_Task directions:_
The records below are to be transcribed exactly, with the pictures removed.

_Stored entries:_
=== Begin Enclosure ===
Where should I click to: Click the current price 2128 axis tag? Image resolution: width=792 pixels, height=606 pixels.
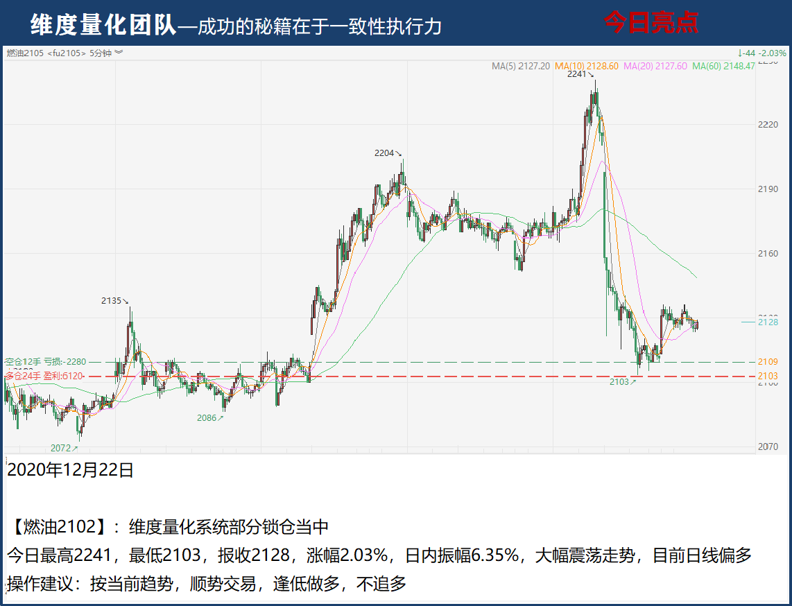tap(768, 322)
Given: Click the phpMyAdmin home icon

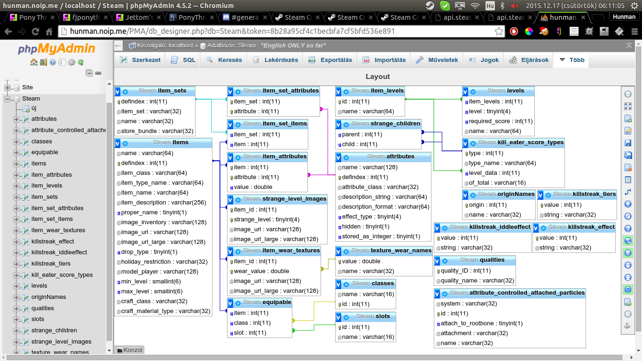Looking at the screenshot, I should pyautogui.click(x=33, y=62).
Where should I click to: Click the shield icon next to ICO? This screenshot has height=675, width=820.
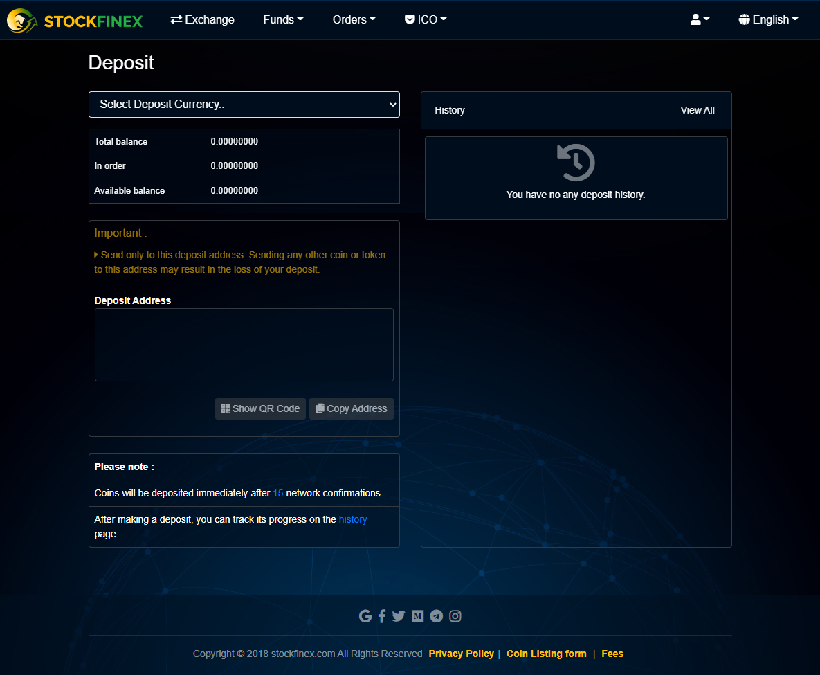410,19
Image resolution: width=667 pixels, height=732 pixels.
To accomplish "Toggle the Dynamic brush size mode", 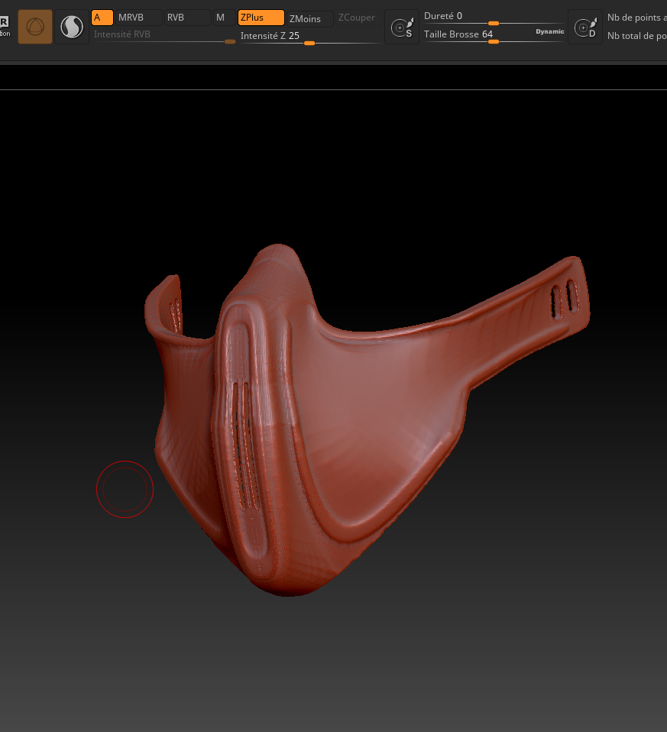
=== End Enclosure ===
_Result below:_
Where should I click to: Click the current price 2128 axis tag? Image resolution: width=792 pixels, height=606 pixels.
tap(768, 322)
Given: Click the phpMyAdmin home icon

Looking at the screenshot, I should pyautogui.click(x=33, y=62).
Where should I click to: Click the shield icon next to ICO? This screenshot has height=675, width=820.
410,19
Image resolution: width=667 pixels, height=732 pixels.
To accomplish "Toggle the Dynamic brush size mode", 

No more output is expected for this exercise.